What is needed:
Would you retype every entry that follows without altering a word?
** Opening Dataset content block **
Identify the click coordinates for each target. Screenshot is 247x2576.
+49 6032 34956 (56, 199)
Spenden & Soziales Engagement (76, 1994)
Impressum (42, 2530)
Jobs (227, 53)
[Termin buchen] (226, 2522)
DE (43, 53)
** Closing Dataset content block **
Solution:
Identify the click coordinates for each target. Screenshot is 247x2576.
+49 6032 34956 (56, 199)
Spenden & Soziales Engagement (76, 1994)
Impressum (42, 2530)
Jobs (227, 53)
[Termin buchen] (226, 2522)
DE (43, 53)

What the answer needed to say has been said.